Whether you have one sibling, or many, adult children often find themselves at odds over what to do when parents show signs of needing help. Conflicts can arise because one or more sibling may be unaware of the parents’ decline. Other conflicts arise when siblings disagree on the type of help needed. If these or other conflict-ridden scenarios are occurring within your sibling relationships, here are a few tips that may help you get started on the road to a workable solution that everyone can agree on:
1. Invite siblings to help develop a plan for your parents’ needs as they age.
Approaching your siblings with the request to “develop a plan” sends a signal that you are providing a forum for everyone to air their opinions and concerns. And since a “plan” is seen by most as a blueprint for future action, this approach can put siblings at ease by communicating that no immediate action may be needed. At this point, you simply want to bring everyone to the table for a discussion. Everyone means all siblings, and in-laws, if desired. Be sure to conference call or Skype in siblings who do not live in the same area to make sure everyone is provided the opportunity to contribute to the plan. This meeting, however, should not include the parents.

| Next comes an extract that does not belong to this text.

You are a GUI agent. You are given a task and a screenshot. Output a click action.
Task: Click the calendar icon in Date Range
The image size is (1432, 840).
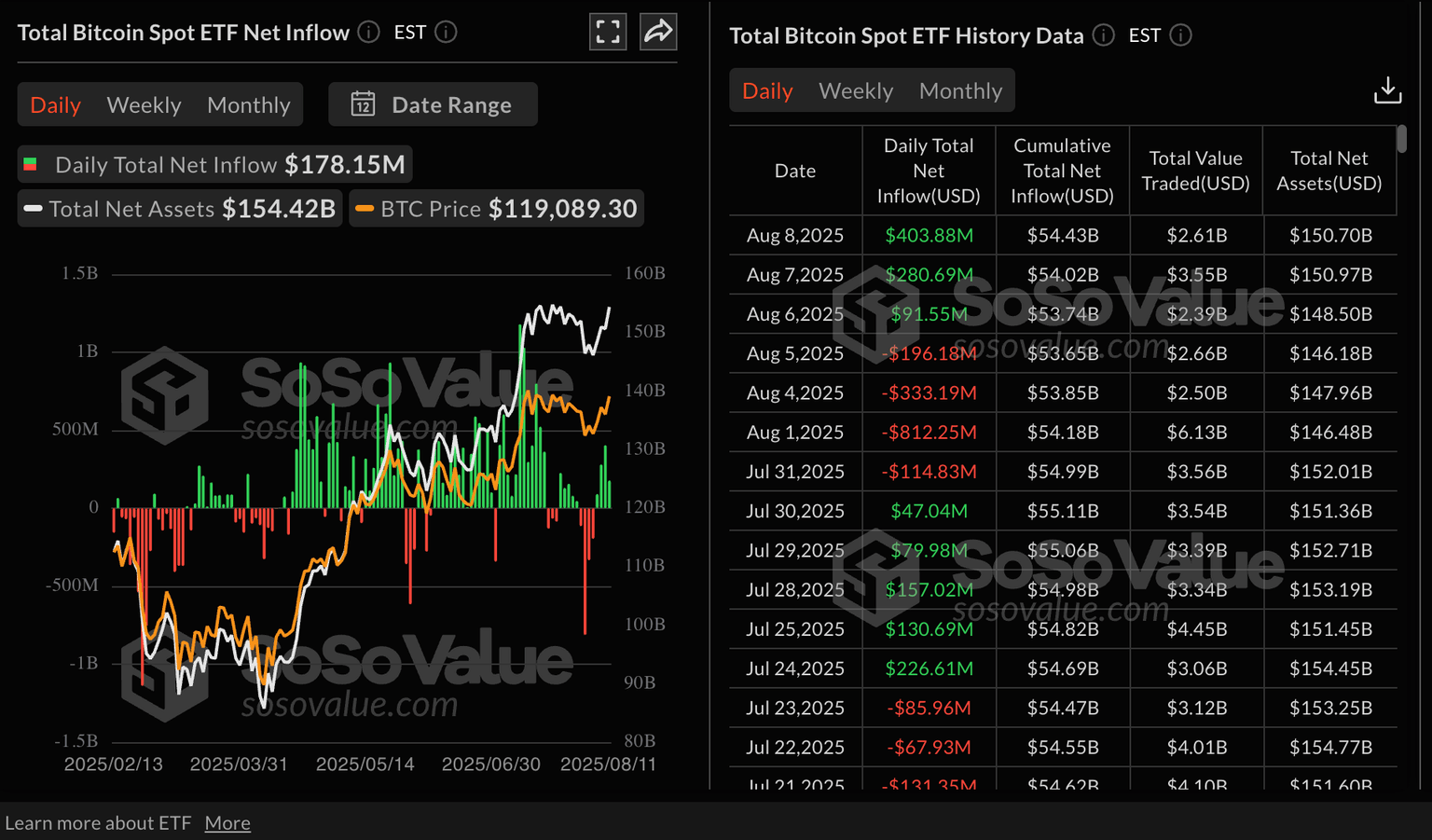363,104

2. Establish the current condition of your parents’ aging process.
If you are the in-town sibling that visits the parent or parents frequently, you will likely be more up-to-date on their aging condition than siblings who live far away. Is Mom losing weight? Is Dad becoming more and more forgetful? Are they forgetting to take medications? One way to establish these conditions is by keeping a journal of problematic events that you can later present to siblings for review. Another is through medical reports or notes from conversations with doctors. Visible proof will help convince them. Is their checkbook a mess? Can you produce piles of unopened mail? Is the house unclean and in disrepair? Come to the meeting with a list of problems and any photos and documentation you can provide that will help convince them that your parents need assistance.

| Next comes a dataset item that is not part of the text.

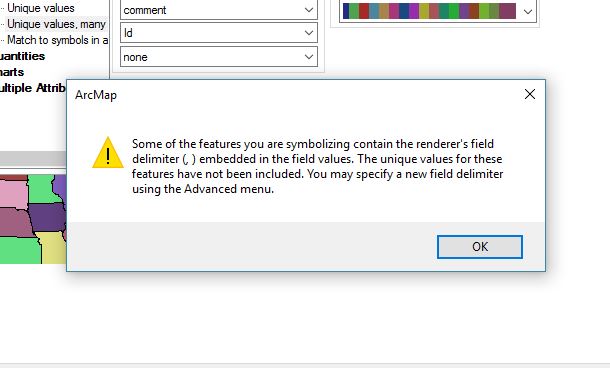Select the Unique values, many fields option
This screenshot has height=368, width=610.
[56, 24]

3. Invite other siblings to comment about the parents’ condition.
Once you present your case about their condition, ask if others have noticed changes as well. Remind everyone that this is the time to set rivalries and old jealousies aside and focus on what is needed for the parents. Some siblings may not believe the parents have declined. They may need to be invited for a weekend visit at the parents’ house and see for themselves. Once everyone provides input on the parents’ condition, you can move forward to creating a list of possible solutions.

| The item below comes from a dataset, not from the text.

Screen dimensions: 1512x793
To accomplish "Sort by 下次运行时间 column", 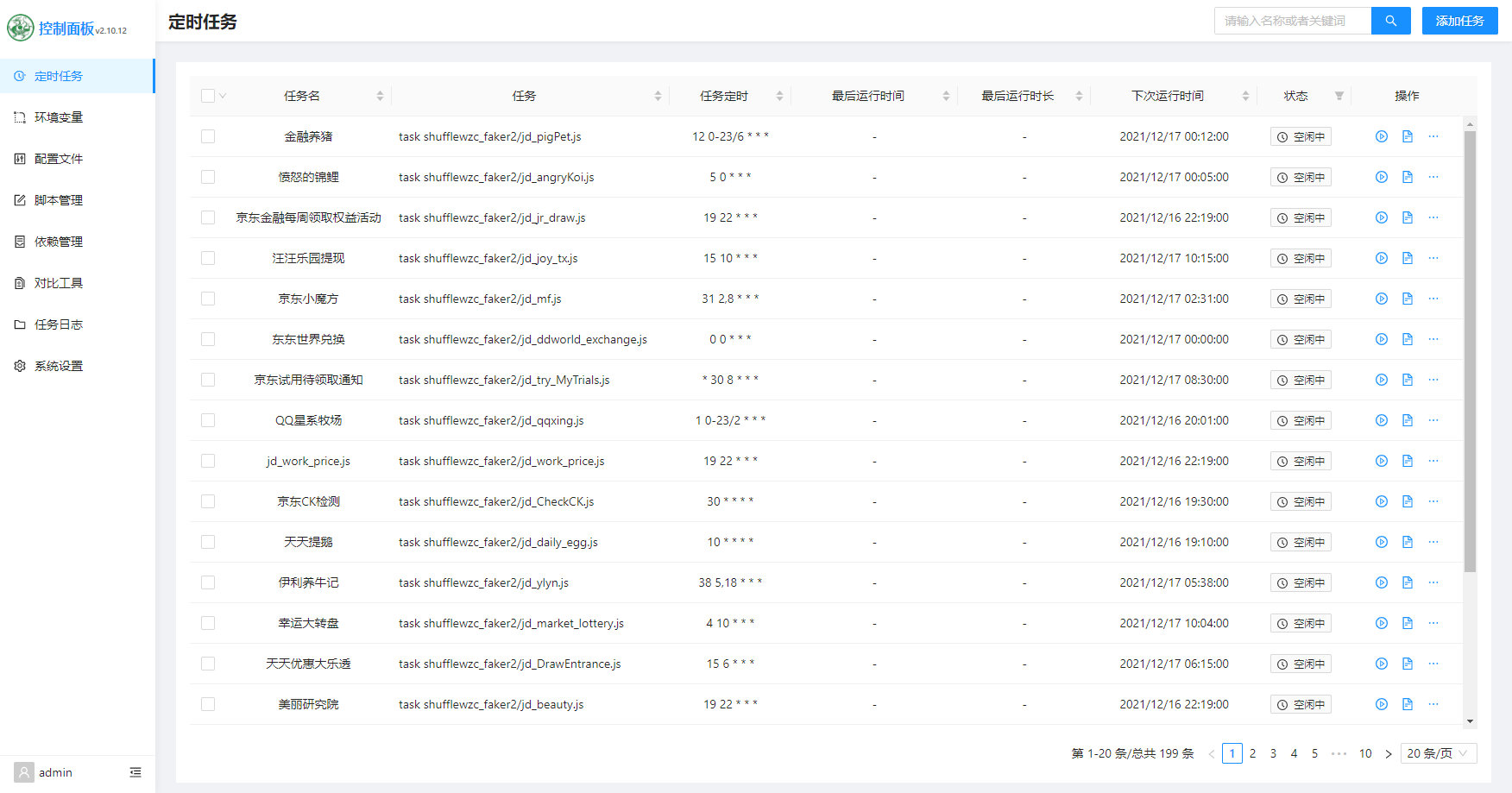I will tap(1245, 96).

4. Create a list of action items and make assignments
If you can get agreement on a need for some type of action, begin to solicit input on possible solutions. Create a list and ask each sibling to investigate at least one item. Perhaps one will look into doctors and make appointments. Another may look into home help services. Still another may investigate care communities. Finally, someone needs to look into the parents’ finances to determine what kind of help they can afford. Cost will be a determining factor in coming up with a solution, so it’s important to collect information about the cost of care and the parents’ ability to pay as soon as possible.
5. Agree to meet again to discuss findings.
Set a specific day and time for your next meeting. This will underscore the need for everyone to complete their assignments in a timely manner. End the meeting by reinforcing the idea that the plan developed will need to have the parents’ best interests in mind. If you find one or more siblings cannot come to agree with the others, add their objections as an additional topic for the next meeting. As more information comes forward about the parents’ condition and possible solutions, this may help the hold-outs come into agreement with everyone else.
6. Be patient and stay focused on the parents’ well-being.
Even the most divisive conversations among siblings can often be resolved if people strive to keep anger out of the process. The most potent force in bringing everyone to the table is a clear recognition of the fact that the parents need help. Laying good groundwork in this area can often reap a harvest of cooperation among siblings. And if you continue to remind everyone of the goal of doing what’s best for Mom and Dad, this will also further the process of agreement.